> TASK INSTRUCTIONS
Write down the lines exactly as they appear, from the one that contains "This screenshot has width=977, height=684." through the final line of the records, so that both ends are kept and no pictures come along.

(Collected data)

____

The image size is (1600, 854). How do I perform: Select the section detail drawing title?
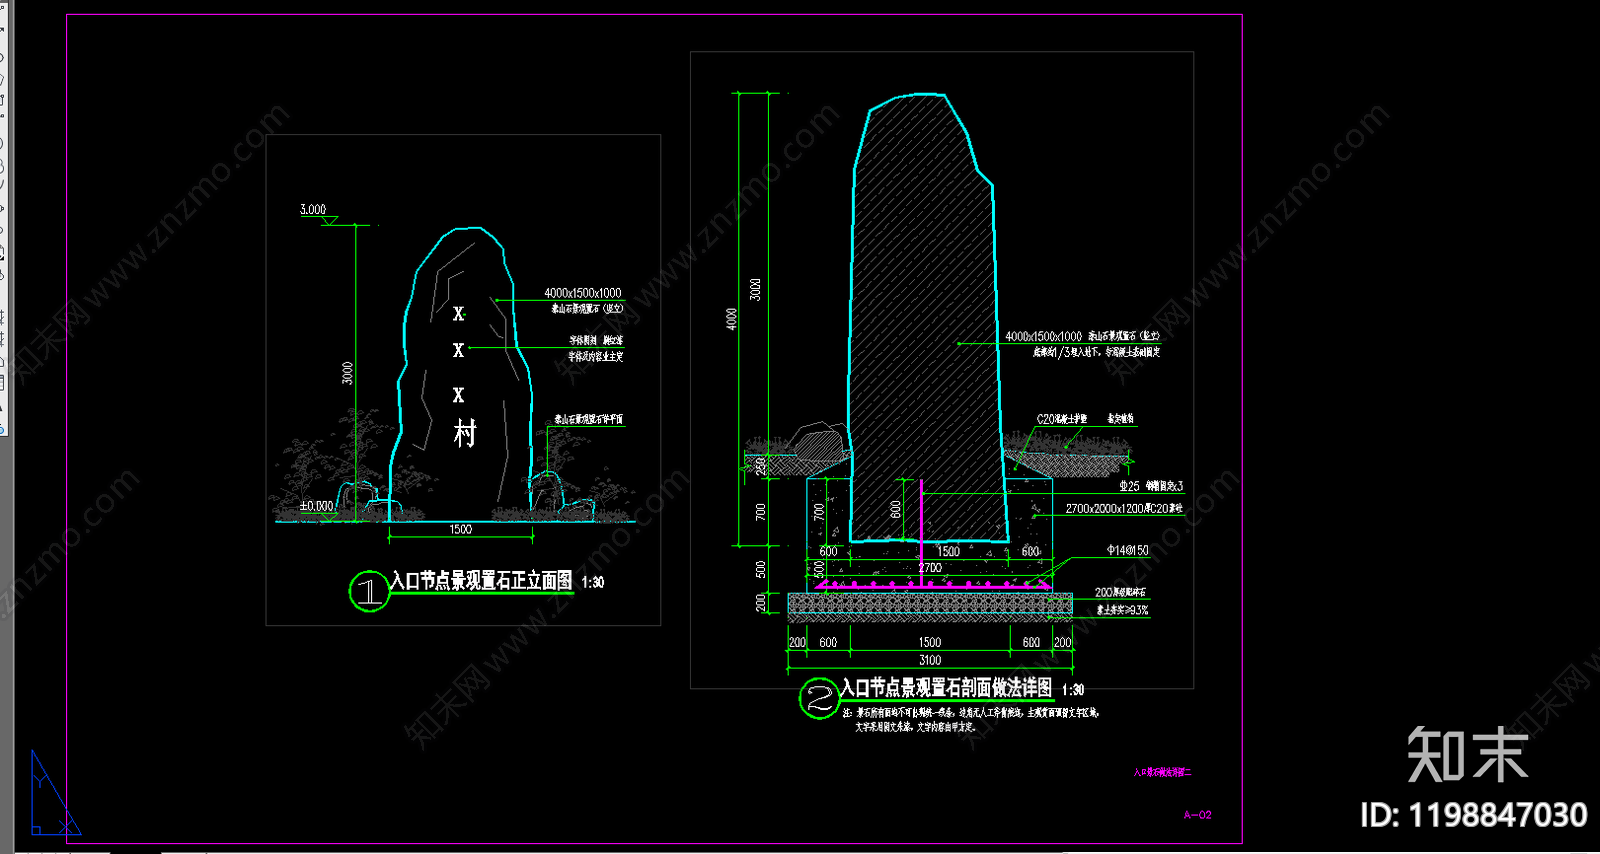946,688
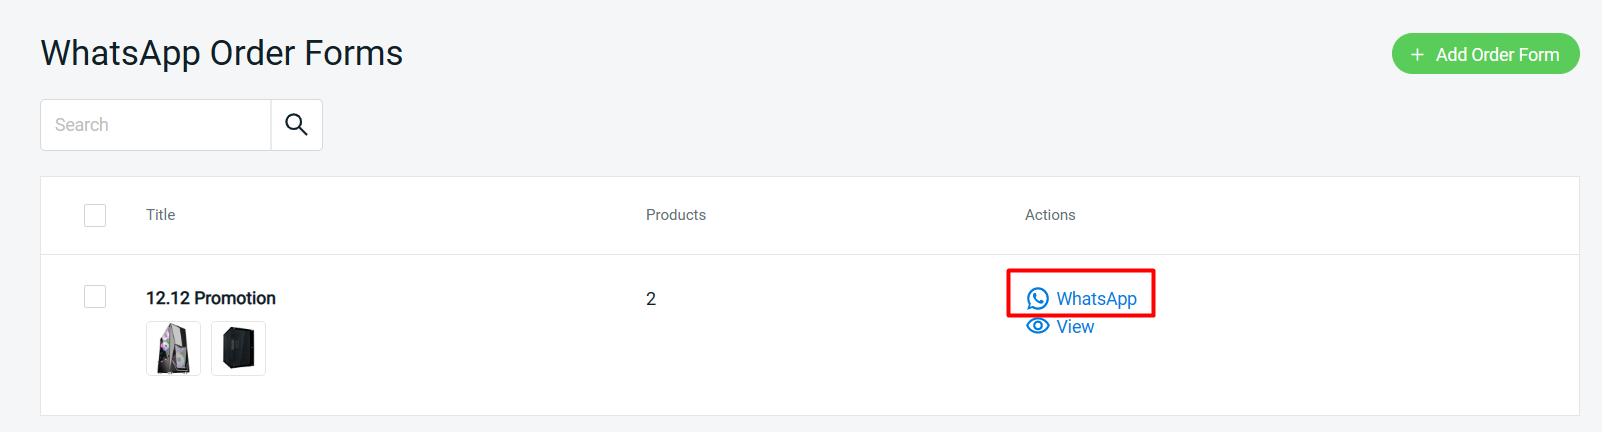1602x432 pixels.
Task: Open the 12.12 Promotion form title
Action: (x=211, y=298)
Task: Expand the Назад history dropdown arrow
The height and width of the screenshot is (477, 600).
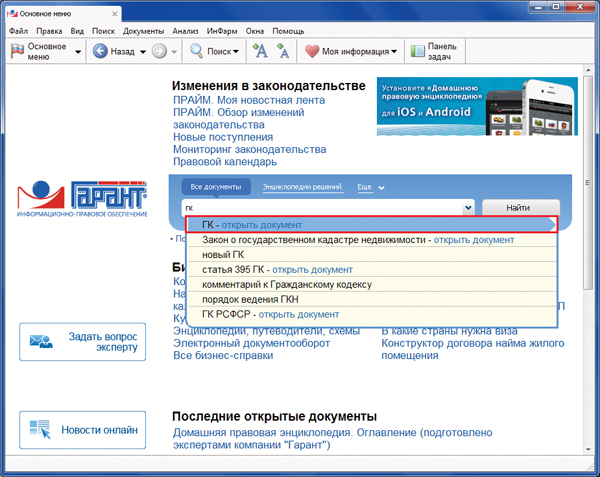Action: point(142,52)
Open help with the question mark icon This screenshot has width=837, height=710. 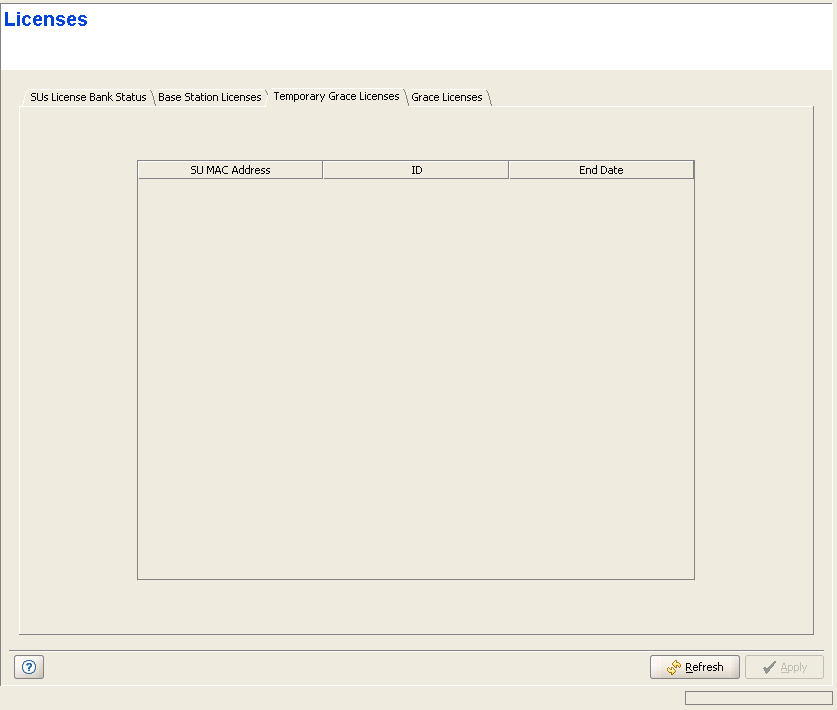pyautogui.click(x=29, y=668)
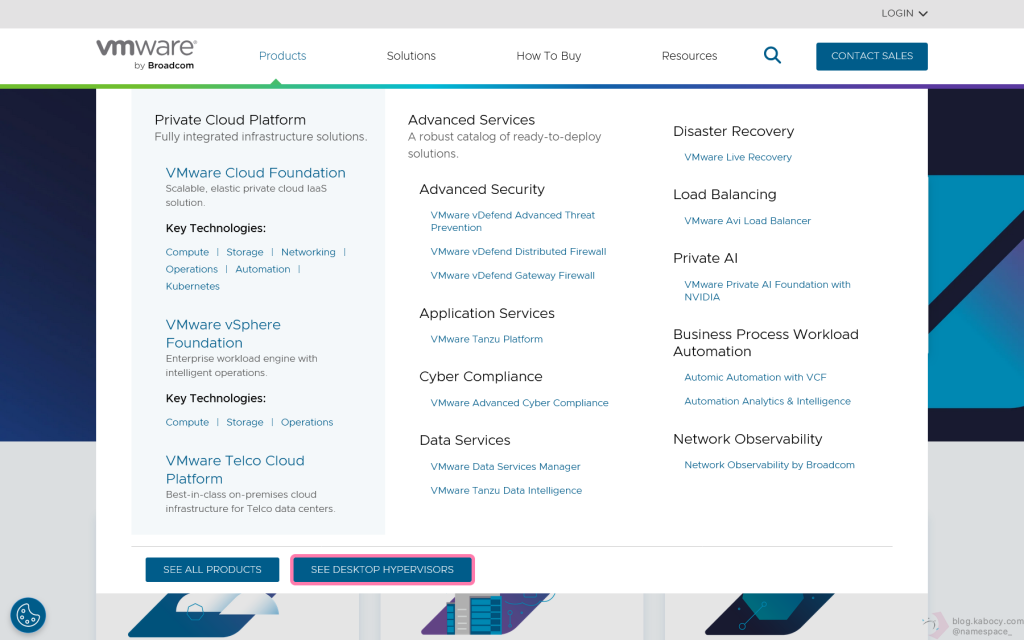Open the VMware Cloud Foundation link
Screen dimensions: 1024x640
coord(255,173)
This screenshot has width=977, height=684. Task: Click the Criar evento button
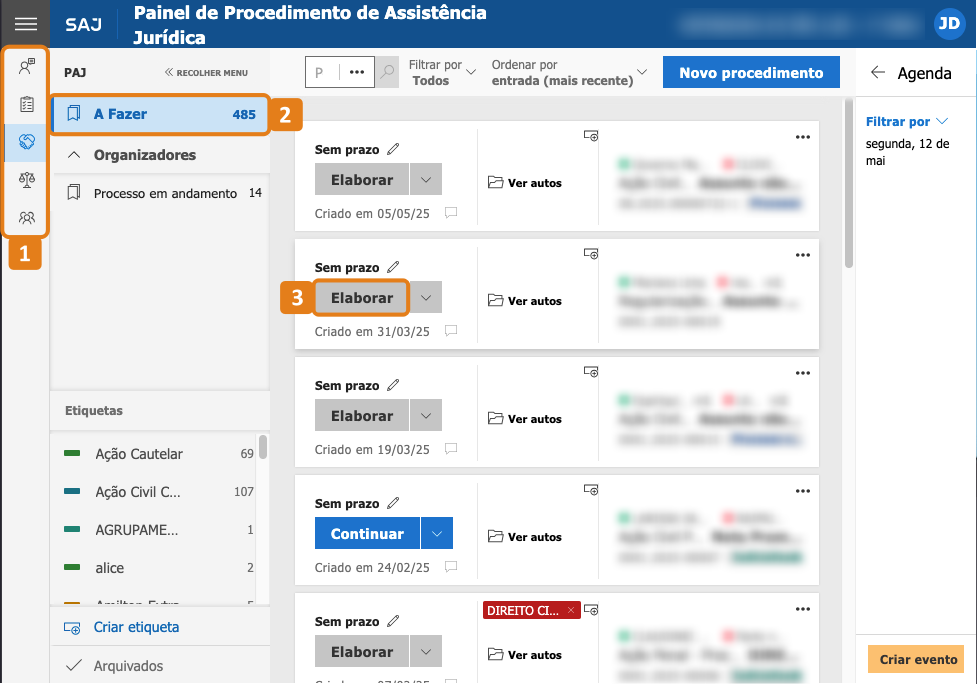[917, 659]
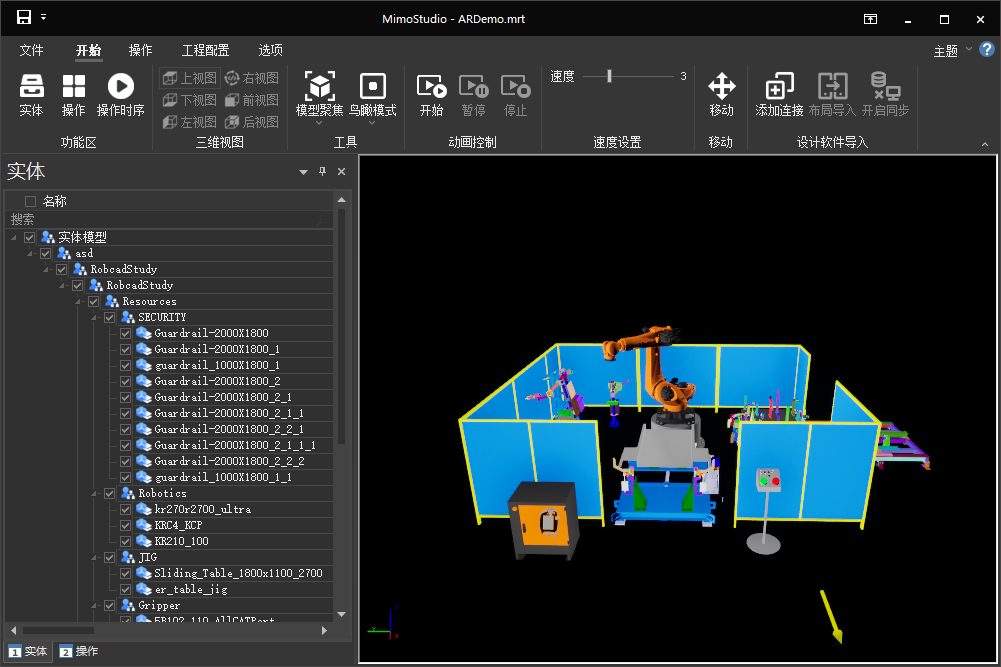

____

> REPLY
This screenshot has width=977, height=684. Task: Click the Criar evento button
[917, 659]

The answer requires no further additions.